1989, Swift’s fifth album, was her most thorough self-reinvention to date, as the singer abandoned all traces of country and instead told a story set in New York to the sound of synths. Sheffield pays particular attention to her historical references for his album, a feature highlighted by the song “New Romantics,” which pays homage to the New Romantic bands of 80s Britain. In the midst of 1989’s massive success, public opinion turned decidedly against Swift when Kanye West released his song “Famous,” which included a controversial line claiming credit for Swift’s success. Inspired by the experience of total ostracization, Swift released her sixth album, Reputation, a simultaneously aggressive and romantic record that (literally) declared her old self dead.
Sheffield associates the seventh album, Lover, with mourning, since Swift released it around the time of his mother’s death. In it, Swift engages more directly in dialogue with her past self than she ever had before, all with a summery, crowd-pleading delivery. This retrospection would become a central theme of her later albums, but Lover was quickly overshadowed when Swift released Folklore and Evermore during the Covid-19 pandemic. Sheffield pronounces Folklore her best album, writing, “It’s the way the songs keep evolving the longer you live with them. It’s the way she builds her most labyrinthine fictional universe” (154). Evermore builds upon the folk-goth mythology of Folklore by applying a similar aesthetic to stories more personal to Swift, including “Marjorie” which is a tribute to her late grandmother. By 2023, Swift had reached new heights of stardom and self-referentiality, releasing Midnights, an album where each song corresponds to a different sleepless night from her life, and embarking on The Eras Tour, a show that included songs and sets for every one of her albums.
The book also addresses elements of Swift’s personal life that have contributed to her cultural image and impact. Sheffield pays particular attention to the way she has been treated by powerful men in the business, including Scott Borchetta, Kanye West, and Scooter Braun, who have all attempted to leverage their male authority against her. Her ongoing “Taylor’s Version” project, which was conceived in response to Borchetta’s sale of the masters of her first six albums to Braun, is the culmination of her career-long quest for complete autonomy over her own music. Sheffield contextualizes this struggle within the broader scheme of music history, framing Swift’s individual experience as a continuation of the feminist endeavors of predecessors like Lesley Gore and Stevie Nicks. Ultimately, he argues that Swift has “reinvented pop music” by centering the female fans and musicians who have historically been taken advantage of by industry leaders.

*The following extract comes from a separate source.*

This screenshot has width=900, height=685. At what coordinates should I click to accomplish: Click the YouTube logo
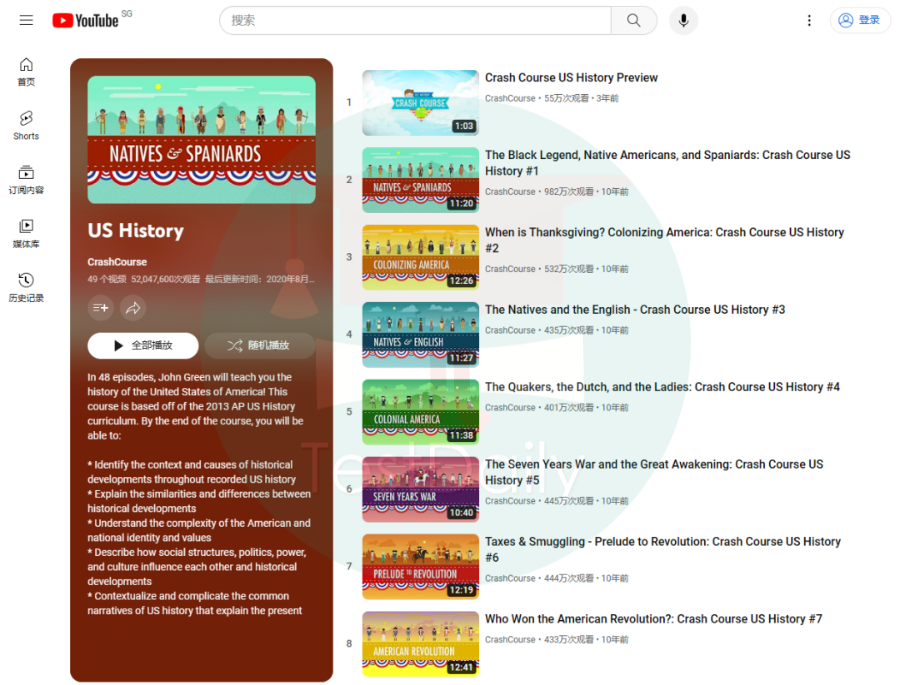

This “reinvent[ion of] pop in the fangirl’s image” has required Swift to have a particularly close relationship with her fans, who call themselves Swifties (8). Sheffield devotes a significant portion of the book to examining this relationship, which he argues is inspired by Swift’s own experiences as a young music fan, and which relies heavily on Swift’s habit of leaving codes for her fans to decipher in her music and other materials. Sheffield counts himself and his family as members of this fan community, and ends the book with an anecdote about his sisters celebrating amongst other Swifties in Vienna after her Eras Tour dates there were cancelled due to a terror threat.